COLUMBIA — More than a dozen Republican activists have pushed back against social conservative Cyndi Mosteller and her group of Nikki Haley critics.

Jill Kelso, executive committeewoman for Georgetown County Republicans, has gathered GOP leaders from Charleston, Berkeley and Dorchester counties, as well as from around the state, to call Mosteller and her group’s conservative credentials into question.

Mosteller organized Republicans discontented with Haley, GOP nominee for governor and a state representative from Lexington. The group named itself Conservatives for Truth in Politics and secured tax exempt status as a nonprofit advocacy organization.
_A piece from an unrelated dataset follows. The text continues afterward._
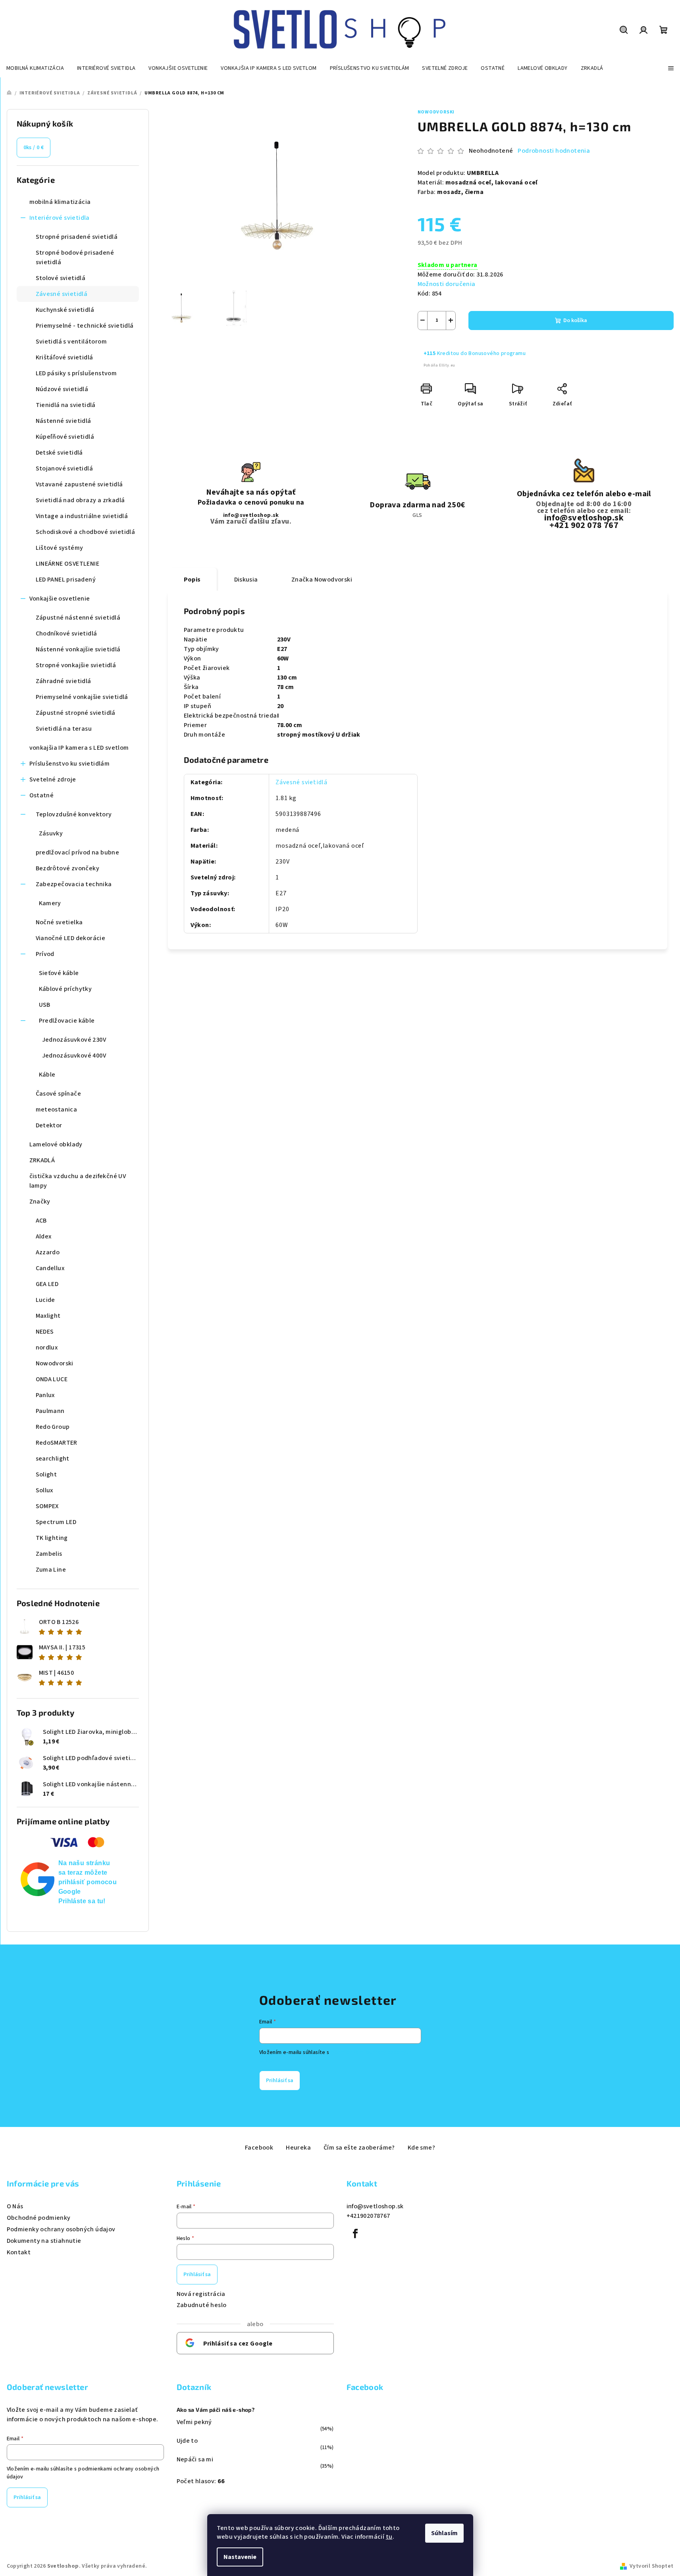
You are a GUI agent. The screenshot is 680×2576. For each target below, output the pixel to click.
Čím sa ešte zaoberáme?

Haley faces Democrat Vincent Sheheen, a state senator from Camden, on Tuesday.

Kelso said Mosteller’s group sounds more like Democrats than Republicans. She also said the group’s tax status with the Internal Revenue Service should be questioned, because she believes they’ve gone too far in election-time politicking.

The IRS allows organizations that exists for social welfare advocacy and civil work, and not for profit, to earn coveted tax exempt status. These groups can lose their tax designation for excessive lobbying and political campaigning.

“They are right at home using their group to promote Vincent Sheheen and the Democratic Party,” Kelso said in a statement.

Standing with Kelso are local Republican Party officials including Lin Bennett, Charleston County chairman; Jerry Black, Dorchester County vice chairman; Jordan Bryngelson, Dorchester executive committeeman; Tim Callanan, Berkeley County chairman; Carroll Duncan, Dorchester County chairman; and Lanneau Siegling, Charleston County executive committeeman.

Also joining Kelso locally are Mark Lutz, former 1st District GOP congressional candidate; and Pat McKinney, Charleston businessman and Republican activist.

Mosteller said she and her group’s other founder, Clemson University professor and Republican strategist Dave Woodard, are to the “right” of the “right” when it comes to their political ideology. She said the group does not exist to promote Sheheen’s candidacy, but rather to force Haley to answer questions about her past.

Unanswered questions put the party’s credibility at stake, Mosteller said.

“I think that truth should be a bipartisan issue, but I have always considered it definitely a Republican issue,” Mosteller said.

Mosteller declined to provide information about her group’s donors or how much money they’ve raised. Their tax exempt status shields them from complete public disclosure.

Mosteller said she would protect the group’s donors’ identities so as to ensure they don’t face retributions for crossing the Republican Party or Haley, should she become governor.

Conservatives for Truth in Politics has produced and aired radio and television advertisements and plans to air more between now and Election Day, calling on Haley to provide more information about herself.

Kelso said “something’s fishy” with Mosteller’s group.

“Almost all of their efforts have been in the form of attacks on Nikki Haley,” she said. “Their primary purpose seems election-related to me.”